Wednesday, September 26, 2012

Darebin Music Feast presents: Up Late With Kate: Celebrating the music of Kate Bush (live review)

Venue: Northcote Town Hall
Date: 22nd September 2012

Sitting somewhere between dreaded tribute show and cabaret performance – Darebin Music Feast's Up Late With Kate was at the very least Kate Bush fans only chance to experience their idol's hits in a live setting. Bush retired from touring 33 years ago, and seldom releases new music, yet her ability to fascinate and inspire musically has never waned. Over time, that reverence has translated as everything from bad cover versions to camp parodies, and while all done with a sense of admiration, have only served to highlight how hard it really is to ‘do Kate Bush’. This fact was surely in the minds of those guests brave enough to try and interpret the enigmatic singer's numerous classics tonight at Northcote Town Hall in a celebration of all things Bush.

The artists involved in tonight’s show come from all areas of music and stage, but are united geographically within the surrounding arts-rich Darebin electorate. The show’s MC, co-ordinator Benn Bennett, provides links between each artist, shares some Kate anecdotes and even awkwardly gives his own spin on a few of her songs. However, this attempt at taking on so many roles makes him hard to connect with and leaning more on his guests to carry the performance side of things would have boded well. The talent, after all, was phenomenal and every act rose to the challenge with genuine class. Jimmy Stewart's re-working of Cloudbusting in the style of Kim Salmon for instance, is proof early on that there's no guessing as to 'how' the artist's would approach their chosen song. Comedian Scott Edgar (of Tripod fame) takes on Hounds Of Love on solo electric guitar – which owes little to the original's template, yet lost nothing in his surprisingly tender re-telling. Though a tad more literal, Tina Del Twist, perfectly embodies a sad old character actor for Wow, as dictated by its lyric. Though creating the first truly grand moment of many is Sarah Ward, who's show-stopping This Woman's Work, is so true to the original, a near-sighted Kate Bush tragic would be pressed to pick it as a cover.

• Parts of the exercise:
(1) Sum up the review in two sentences.
(2) Please retype the review's stretch from "Venue: Northcote Town" through "all things Bush.".

• Data listing:

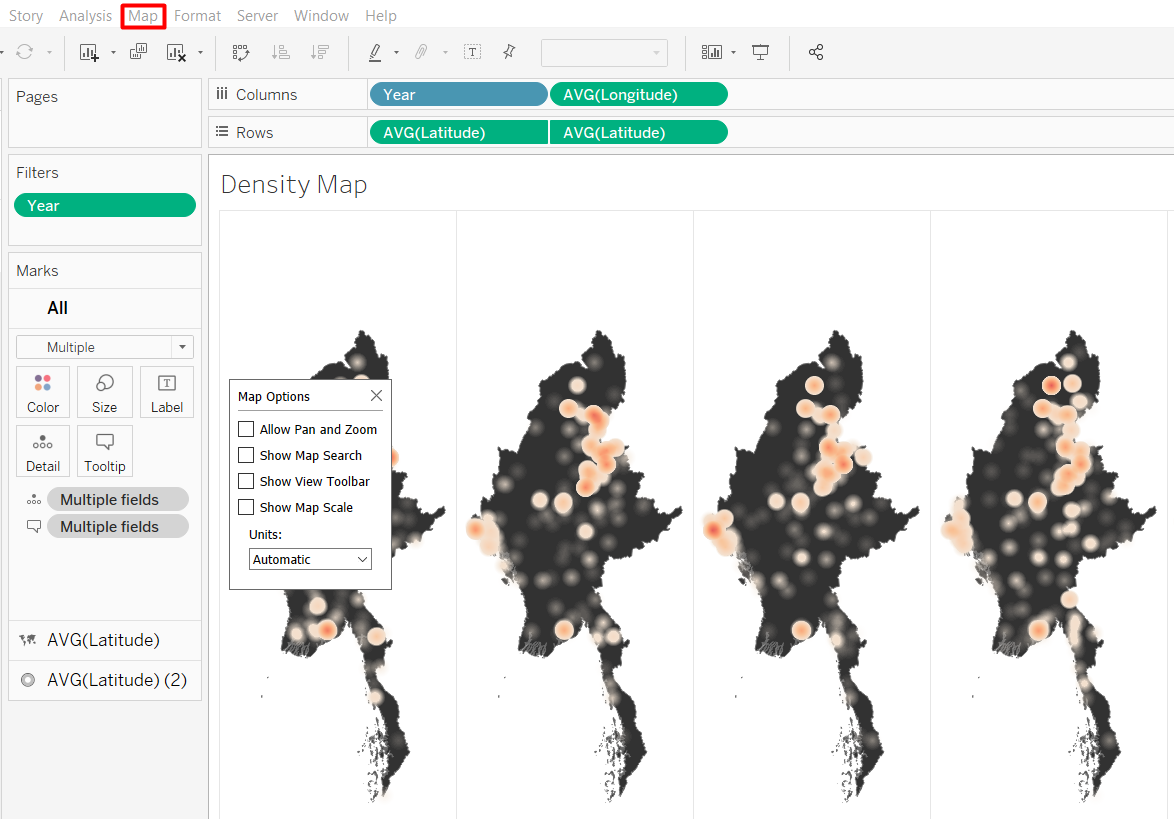Open the Color button in Marks card
This screenshot has width=1174, height=819.
[x=43, y=392]
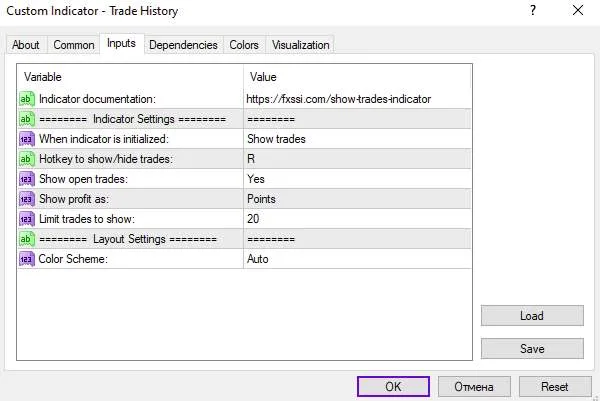The height and width of the screenshot is (401, 600).
Task: Select the Limit trades value field 20
Action: pos(357,219)
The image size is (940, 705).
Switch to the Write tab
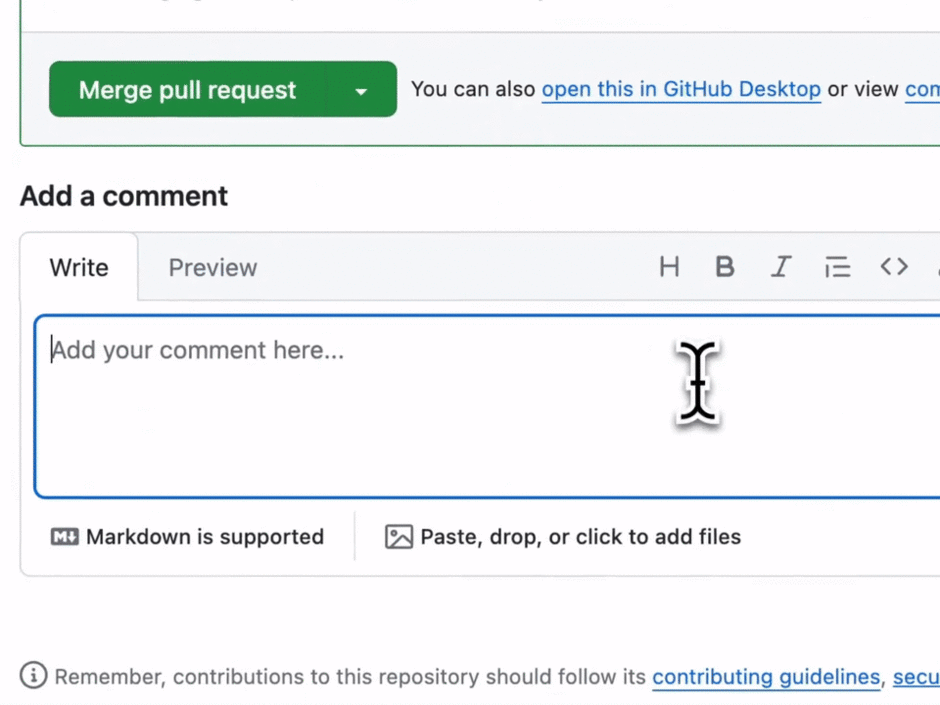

• Answers for this exercise:
(1) Darebin Music Feast's Up Late With Kate, held at Northcote Town Hall on 22nd September 2012, gave Kate Bush fans a chance to hear her hits live, performed by artists from the Darebin area. The review finds MC Benn Bennett hard to connect with because he took on so many roles, but it praises the performers, among them Jimmy Stewart, Scott Edgar, Tina Del Twist and Sarah Ward, whose This Woman's Work it calls show-stopping.

(2)
Venue: Northcote Town Hall
Date: 22nd September 2012

Sitting somewhere between dreaded tribute show and cabaret performance – Darebin Music Feast's Up Late With Kate was at the very least Kate Bush fans only chance to experience their idol's hits in a live setting. Bush retired from touring 33 years ago, and seldom releases new music, yet her ability to fascinate and inspire musically has never waned. Over time, that reverence has translated as everything from bad cover versions to camp parodies, and while all done with a sense of admiration, have only served to highlight how hard it really is to ‘do Kate Bush’. This fact was surely in the minds of those guests brave enough to try and interpret the enigmatic singer's numerous classics tonight at Northcote Town Hall in a celebration of all things Bush.